- Born: 1937 (age 88–89) Smithfield, Virginia, United States
- Occupation: Science writer
- Writing career
- Genre: Non-fiction
- Subjects: Environment, science
- Website: www.marybatten.com

= Mary Batten =

American writer

Mary Batten (born 1937) is an American writer of science books for children and adults. She is also known for writing television productions, films, and magazines, and has won several awards concerning her work in these areas.

==Biography==
Born in 1937 in Smithfield, Virginia, Batten grew up in a farm, where, as a child, she learned about nature by playing in the woods and near the forest streams. Batten started writing when she was around the age of 7 or 8. In an interview, she revealed that she had wanted to become a writer since she was a child.

Batten went to University of North Carolina from 1955 to 1957. The following two years, she worked as a library clerk at New York Public Library before earning a B.A at New School for Social Research in 1959 and an M.A at Columbia University in 1962.

Batten lives with her husband, Ed Bland, who works as a composer. They have two grown children, Robert Bland, a writer, and Stefanie Batten Bland, a dancer.

==Career==
Batten's writings focus mostly on environmental and natural issues, including ecology, animals, plants, etc. In order to write, she has visited many tropical rainforests, astronomical observatories, scientific laboratories, and medical research centers. Batten has confirmed that she only writes non-fiction books, and that she feels "lucky to be a science writer" because [she] can follow [her] curiosity". Although Batten does not write fiction books, her writings are influenced by fiction author Flannery O'Connor, as well as non-fiction authors Stephen Jay Gould and Edward O. Wilson. As of 2011, she has written 16 books for adults and children.

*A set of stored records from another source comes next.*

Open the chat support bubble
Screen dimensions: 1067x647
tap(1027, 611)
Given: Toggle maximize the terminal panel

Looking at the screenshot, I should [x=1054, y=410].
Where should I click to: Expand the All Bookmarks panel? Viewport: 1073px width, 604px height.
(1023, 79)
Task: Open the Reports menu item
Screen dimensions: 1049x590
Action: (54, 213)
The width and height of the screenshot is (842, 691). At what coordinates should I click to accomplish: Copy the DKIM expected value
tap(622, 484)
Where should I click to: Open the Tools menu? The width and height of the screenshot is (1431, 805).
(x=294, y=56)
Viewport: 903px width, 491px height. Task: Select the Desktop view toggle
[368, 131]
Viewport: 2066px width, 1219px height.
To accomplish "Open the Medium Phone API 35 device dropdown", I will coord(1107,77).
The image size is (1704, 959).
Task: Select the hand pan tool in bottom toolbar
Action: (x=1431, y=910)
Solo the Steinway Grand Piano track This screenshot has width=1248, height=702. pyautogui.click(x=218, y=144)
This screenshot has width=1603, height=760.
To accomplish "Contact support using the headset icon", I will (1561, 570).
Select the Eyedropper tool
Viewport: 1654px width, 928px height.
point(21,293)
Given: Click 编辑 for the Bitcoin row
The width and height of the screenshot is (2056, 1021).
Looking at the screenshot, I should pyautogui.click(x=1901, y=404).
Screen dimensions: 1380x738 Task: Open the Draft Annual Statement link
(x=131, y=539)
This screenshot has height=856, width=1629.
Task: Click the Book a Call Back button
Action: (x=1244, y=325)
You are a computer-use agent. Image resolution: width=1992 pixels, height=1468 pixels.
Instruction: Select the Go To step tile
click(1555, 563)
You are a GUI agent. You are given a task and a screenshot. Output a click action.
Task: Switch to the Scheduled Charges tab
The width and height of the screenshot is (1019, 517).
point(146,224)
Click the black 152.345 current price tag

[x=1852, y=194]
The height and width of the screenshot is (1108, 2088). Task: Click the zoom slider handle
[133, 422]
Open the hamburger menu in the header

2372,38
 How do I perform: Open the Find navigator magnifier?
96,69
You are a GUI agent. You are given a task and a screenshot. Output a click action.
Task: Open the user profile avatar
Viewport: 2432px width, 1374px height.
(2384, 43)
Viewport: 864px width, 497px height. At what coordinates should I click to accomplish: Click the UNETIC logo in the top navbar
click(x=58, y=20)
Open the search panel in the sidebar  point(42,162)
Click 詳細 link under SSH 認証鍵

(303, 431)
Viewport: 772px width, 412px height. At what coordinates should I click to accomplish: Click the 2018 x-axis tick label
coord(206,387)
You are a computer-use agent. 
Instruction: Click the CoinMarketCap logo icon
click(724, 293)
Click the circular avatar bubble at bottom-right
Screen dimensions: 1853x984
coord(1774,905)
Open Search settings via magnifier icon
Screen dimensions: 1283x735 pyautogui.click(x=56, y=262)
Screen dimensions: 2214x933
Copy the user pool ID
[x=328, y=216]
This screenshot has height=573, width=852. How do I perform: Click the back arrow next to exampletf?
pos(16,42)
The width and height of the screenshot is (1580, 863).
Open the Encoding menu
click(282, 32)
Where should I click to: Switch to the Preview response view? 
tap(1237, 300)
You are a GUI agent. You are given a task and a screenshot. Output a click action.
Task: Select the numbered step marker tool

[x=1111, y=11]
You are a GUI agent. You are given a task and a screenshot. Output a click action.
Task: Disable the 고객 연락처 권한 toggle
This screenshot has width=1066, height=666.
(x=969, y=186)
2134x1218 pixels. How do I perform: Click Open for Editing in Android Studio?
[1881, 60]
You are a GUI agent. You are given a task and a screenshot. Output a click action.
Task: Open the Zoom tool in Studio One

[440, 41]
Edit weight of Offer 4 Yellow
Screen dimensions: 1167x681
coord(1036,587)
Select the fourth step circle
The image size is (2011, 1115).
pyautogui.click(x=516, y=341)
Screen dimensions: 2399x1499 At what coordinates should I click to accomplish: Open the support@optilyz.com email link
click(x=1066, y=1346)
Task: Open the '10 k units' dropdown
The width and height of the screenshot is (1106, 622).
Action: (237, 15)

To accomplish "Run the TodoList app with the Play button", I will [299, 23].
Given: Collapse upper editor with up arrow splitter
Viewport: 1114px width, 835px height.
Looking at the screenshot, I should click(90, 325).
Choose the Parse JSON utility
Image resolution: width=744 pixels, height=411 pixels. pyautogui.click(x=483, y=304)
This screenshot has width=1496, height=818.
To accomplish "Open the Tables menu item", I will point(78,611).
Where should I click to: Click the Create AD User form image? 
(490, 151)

In 1992, Batten published "Sexual Strategies: How Females Choose Their Mates," which became one of her most successful books. This book, about the powerful role female mate choice plays in evolution, was released in an updated edition in 2008. "Sexual Strategies is a gem; a beautifully researched and concise introduction to animal mating systems and the clearest available account on the biology of female choice," said Sarah Blaffer Hrdy, Ph.D., Emeritus Professor of Anthropology, University of California, Davis.

In 2001, Batten published Anthropologist: Scientist of the People, which won the 2002 "Outstanding Science Trade Book for Children citation" given by National Science Teachers Association. Several other books of hers are also recommended by National Science Teachers Association: Who Has A Belly Button, Aliens from Earth , Hey, Daddy! Animal Fathers and Their Babies, The Winking, Blinking Sea: All about Bioluminescence. Among them, Hey, Daddy! Animal Fathers and Their Babies, published in 2002, was named "Outstanding Science Read Aloud 2003" by American Association for the Advancement of Science. "Aliens from Earth" won the 2006 Izaak Walton League of America Conservation Book of the Year Award and was adopted by the New York City Public Schools in support of the 4th grade science requirement for the study of ecosystems.

Batten has written many nature documentaries for television, including the Wild, Wild World of Animals series. She also writes for National Geographic and Walt Disney Educational Films. Batten received a nomination for an Emmy Award for her work on a Children's Television Workshop science series, 3-2-1 Contact.

Batten was editor of The Cousteau Society's award-winning magazine, "Calypso Log," from 1987 to 1993. Until 2006, she was editor-in-chief of Breastlink.org, a website dedicated to victims of breast cancer and their families.

==Bibliography==
- Discovery by Chance: Science and the Unexpected 1968.
- The Tropical Forest: Ants, Ants, Animals and Plants 1973.
- Nature's Tricksters: Animals and Plants That Aren't What They Seem 1992.
- The Twenty-five Scariest Hauntings in the World 1996.
- Shark Attack Almanac, illustrated by Carol Lyon 1997.
- Baby Wolf 1998.
- Sexual Strategies: How Females Choose Their Mates 1992; 2008.
- The Winking, Blinking Sea: All about Bioluminescence 2000.
- Hungry Plants 2000.
- Extinct!: Creatures of the Past 2000.
- Anthropologist: Scientist of the People 2001.
- Wild Cats 2002.
- Hey, Daddy!: Animal Fathers and Their Babies 2002.
- Aliens from Earth: When Animals and Plants Invade Other Ecosystems 2003.
- Who Has a Belly Button? 2004.
- Please don't wake the animals 2008.